The Ramseys eventually did talk with investigators, with their lawyers present. They were not called as witnesses before the grand jury, however.
And even if they were, that doesn't necessarily mean there would be an indictment.
A lack of an indictment means a prosecutor could not convince a grand jury there is even probable reason to believe a suspect committed a crime. In the JonBenet case, the prosecutors had next to nothing in the way of evidence, even though John and Patsy Ramsey remain under a cloud of suspicion, defense and prosecuting attorneys said.
``If you have a problem getting an indictment, there's no way in the world you are going to get a conviction,'' said Toombs Judicial Circuit District Attorney Dennis Sanders.
In Georgia, it takes only the majority of 23 grand jurors to find probable cause and issue an indictment, Mr. Sanders said. That's a much lower burden than a trial conviction, which requires the unanimous vote of 12 jurors saying someone is guilty beyond a reasonable doubt, he said.
And an indictment doesn't necessarily mean the case will go to trial. Information might surface after an arrest or indictment, usually from the suspect or attorney, that changes a prosecutor's mind, said August Judicial Circuit District Attorney Danny Craig. For example, the suspect might present an alibi defense that can be corroborated, he said.
But the case won't even make it that far unless a prosecutor feels good about it.
``Almost all prosecutors have a policy that unless they are confident they can convict a defendant beyond a reasonable doubt, they won't take a case to a grand jury,'' Mr. Craig said.

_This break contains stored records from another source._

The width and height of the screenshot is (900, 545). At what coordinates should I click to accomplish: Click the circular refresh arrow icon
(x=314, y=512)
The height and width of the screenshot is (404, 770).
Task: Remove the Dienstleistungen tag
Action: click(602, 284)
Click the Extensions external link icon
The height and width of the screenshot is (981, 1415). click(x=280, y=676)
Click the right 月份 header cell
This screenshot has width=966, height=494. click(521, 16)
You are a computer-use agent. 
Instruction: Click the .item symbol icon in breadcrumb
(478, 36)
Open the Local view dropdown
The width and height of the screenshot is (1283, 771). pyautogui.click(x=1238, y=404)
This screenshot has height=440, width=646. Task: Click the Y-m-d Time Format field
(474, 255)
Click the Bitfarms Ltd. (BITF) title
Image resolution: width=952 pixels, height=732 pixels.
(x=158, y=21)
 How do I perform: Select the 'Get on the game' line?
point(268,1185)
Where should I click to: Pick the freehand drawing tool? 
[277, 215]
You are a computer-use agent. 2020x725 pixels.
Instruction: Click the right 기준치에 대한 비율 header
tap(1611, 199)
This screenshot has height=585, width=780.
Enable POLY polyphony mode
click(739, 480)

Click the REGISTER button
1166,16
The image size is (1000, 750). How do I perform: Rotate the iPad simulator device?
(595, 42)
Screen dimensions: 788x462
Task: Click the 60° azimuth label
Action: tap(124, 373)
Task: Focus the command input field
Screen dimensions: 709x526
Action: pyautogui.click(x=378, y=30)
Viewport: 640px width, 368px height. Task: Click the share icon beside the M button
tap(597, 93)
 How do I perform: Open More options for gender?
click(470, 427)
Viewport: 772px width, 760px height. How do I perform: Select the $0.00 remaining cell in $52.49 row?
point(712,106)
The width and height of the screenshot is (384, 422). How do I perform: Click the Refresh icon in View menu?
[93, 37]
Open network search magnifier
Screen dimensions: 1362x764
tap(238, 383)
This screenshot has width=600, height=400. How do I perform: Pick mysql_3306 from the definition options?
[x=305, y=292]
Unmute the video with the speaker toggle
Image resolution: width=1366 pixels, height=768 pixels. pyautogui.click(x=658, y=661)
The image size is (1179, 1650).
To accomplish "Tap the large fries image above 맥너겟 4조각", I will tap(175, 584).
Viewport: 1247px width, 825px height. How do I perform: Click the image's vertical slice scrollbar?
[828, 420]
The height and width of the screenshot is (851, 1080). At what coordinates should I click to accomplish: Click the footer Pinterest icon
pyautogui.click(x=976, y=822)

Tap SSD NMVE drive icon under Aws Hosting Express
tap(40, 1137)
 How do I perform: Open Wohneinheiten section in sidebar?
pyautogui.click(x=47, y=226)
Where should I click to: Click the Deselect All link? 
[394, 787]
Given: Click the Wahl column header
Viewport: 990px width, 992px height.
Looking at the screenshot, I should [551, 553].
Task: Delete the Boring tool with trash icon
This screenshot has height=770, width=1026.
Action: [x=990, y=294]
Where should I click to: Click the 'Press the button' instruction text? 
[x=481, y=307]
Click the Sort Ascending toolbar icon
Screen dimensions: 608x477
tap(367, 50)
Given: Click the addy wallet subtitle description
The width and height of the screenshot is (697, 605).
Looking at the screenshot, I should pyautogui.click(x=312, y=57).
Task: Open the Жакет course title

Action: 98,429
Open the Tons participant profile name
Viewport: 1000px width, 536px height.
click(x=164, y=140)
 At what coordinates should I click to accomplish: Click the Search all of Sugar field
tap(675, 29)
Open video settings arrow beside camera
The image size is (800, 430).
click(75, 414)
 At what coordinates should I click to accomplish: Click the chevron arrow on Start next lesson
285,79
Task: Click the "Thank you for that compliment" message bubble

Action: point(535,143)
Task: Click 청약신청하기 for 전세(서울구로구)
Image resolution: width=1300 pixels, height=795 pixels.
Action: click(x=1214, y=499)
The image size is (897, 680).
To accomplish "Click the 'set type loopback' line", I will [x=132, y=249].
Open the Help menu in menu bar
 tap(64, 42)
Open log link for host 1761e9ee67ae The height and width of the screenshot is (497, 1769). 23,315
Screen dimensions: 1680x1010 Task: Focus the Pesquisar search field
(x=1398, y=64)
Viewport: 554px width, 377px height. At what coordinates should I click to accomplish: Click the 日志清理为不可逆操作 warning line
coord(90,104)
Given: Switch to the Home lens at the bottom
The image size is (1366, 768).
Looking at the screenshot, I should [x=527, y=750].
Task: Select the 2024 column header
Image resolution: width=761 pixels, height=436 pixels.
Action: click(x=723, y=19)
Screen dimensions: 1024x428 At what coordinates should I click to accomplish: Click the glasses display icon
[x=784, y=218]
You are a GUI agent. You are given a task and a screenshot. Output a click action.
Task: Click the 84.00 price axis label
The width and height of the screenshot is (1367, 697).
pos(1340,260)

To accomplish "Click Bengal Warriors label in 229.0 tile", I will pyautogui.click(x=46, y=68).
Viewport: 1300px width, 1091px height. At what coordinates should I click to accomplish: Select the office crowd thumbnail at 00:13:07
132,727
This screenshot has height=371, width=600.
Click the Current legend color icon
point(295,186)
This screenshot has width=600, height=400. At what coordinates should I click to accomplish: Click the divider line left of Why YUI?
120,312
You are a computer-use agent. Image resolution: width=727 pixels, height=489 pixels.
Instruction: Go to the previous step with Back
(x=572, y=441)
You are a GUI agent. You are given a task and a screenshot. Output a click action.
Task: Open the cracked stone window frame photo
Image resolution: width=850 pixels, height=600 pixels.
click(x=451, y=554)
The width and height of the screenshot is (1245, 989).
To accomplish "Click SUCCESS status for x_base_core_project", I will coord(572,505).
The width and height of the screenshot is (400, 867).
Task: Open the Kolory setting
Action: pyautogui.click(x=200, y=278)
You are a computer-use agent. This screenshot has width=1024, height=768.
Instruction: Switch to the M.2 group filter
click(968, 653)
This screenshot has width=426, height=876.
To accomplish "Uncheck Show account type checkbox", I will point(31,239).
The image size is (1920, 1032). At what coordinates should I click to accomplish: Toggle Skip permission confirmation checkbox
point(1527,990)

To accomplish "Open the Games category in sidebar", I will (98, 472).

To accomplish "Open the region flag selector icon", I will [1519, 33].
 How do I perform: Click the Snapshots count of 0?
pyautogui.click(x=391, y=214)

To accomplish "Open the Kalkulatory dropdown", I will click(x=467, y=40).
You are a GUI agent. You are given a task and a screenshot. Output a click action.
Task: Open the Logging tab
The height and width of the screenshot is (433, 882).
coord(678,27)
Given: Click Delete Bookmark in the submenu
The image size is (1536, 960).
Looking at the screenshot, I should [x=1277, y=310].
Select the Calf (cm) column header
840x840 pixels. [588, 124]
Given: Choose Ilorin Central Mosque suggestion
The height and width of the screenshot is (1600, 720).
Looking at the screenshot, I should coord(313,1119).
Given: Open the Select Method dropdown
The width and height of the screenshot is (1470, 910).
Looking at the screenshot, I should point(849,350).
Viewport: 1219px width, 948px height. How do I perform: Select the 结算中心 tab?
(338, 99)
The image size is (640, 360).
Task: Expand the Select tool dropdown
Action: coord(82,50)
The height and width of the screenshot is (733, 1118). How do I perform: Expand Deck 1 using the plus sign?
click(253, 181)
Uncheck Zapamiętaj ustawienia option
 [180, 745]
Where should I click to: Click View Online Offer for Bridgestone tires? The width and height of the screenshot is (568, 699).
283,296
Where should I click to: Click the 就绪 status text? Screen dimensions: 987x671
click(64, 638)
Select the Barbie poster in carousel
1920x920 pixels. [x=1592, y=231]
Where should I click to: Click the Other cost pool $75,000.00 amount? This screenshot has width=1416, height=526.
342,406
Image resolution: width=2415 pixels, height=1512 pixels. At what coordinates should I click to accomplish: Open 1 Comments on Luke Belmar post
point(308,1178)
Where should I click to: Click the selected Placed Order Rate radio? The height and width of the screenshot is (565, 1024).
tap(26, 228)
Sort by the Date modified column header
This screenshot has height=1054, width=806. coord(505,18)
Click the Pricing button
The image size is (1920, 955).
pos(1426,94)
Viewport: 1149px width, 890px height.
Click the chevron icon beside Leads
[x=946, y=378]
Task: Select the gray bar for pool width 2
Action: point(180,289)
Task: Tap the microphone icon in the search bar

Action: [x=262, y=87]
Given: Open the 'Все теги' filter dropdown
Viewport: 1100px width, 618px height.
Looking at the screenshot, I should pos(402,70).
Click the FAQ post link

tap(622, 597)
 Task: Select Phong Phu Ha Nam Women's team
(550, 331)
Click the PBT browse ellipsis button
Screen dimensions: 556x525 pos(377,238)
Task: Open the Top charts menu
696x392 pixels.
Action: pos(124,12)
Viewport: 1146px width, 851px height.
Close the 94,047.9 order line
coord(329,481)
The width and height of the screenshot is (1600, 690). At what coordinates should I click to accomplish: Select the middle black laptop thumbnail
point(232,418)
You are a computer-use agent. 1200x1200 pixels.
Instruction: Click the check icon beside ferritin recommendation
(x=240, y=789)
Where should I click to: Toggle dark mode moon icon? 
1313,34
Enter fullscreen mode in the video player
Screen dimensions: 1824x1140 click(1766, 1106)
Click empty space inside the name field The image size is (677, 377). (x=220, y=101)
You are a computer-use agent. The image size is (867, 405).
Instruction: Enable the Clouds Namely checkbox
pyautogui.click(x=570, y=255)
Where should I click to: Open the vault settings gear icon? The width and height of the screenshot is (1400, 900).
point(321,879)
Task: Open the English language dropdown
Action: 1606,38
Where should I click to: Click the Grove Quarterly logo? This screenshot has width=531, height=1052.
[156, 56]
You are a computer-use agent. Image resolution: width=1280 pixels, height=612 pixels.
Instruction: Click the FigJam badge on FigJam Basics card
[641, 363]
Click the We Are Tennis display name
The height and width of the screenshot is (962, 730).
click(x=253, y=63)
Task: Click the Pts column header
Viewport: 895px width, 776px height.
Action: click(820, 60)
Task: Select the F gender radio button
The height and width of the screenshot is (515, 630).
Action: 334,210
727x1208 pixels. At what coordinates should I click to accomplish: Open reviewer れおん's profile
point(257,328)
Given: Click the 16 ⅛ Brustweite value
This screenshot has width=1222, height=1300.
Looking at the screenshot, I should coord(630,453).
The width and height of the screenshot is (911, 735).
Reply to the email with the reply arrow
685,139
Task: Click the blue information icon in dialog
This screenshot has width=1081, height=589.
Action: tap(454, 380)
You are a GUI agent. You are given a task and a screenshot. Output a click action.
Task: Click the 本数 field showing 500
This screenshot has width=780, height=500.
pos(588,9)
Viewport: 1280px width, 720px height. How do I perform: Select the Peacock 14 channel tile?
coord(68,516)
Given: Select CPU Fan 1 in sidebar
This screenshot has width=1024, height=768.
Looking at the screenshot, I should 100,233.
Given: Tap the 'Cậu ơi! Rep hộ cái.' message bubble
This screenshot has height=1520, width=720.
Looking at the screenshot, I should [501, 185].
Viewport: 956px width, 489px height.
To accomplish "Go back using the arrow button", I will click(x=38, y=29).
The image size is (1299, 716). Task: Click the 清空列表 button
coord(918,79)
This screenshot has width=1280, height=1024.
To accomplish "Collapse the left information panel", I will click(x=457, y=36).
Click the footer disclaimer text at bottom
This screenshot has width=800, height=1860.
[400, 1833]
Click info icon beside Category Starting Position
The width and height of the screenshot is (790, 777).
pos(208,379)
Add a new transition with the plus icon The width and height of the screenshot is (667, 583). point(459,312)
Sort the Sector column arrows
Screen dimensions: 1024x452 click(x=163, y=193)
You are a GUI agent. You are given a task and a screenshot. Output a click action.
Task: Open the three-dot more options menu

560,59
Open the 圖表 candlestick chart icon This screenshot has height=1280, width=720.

In Richmond County, investigators have arrested suspects later convicted in the majority of the homicides since 1991. Some, however, remain open. Here are the number of homicide cases that remain unsolved over the past few years:
1991: 12 of 66
1992: four of 38
1993: seven of 42
1994: seven of 38
1995: three of 24
1996: six of 35*
1997: eight of 31*
1998: five of 26
1999 (through Oct. 21): one of 13
*Investigators' main suspect in one homicide was killed before being charged. Also, in 1997 and 1998, those arrested in 12 homicide cases were acquitted, never indicted or had charges against them dropped.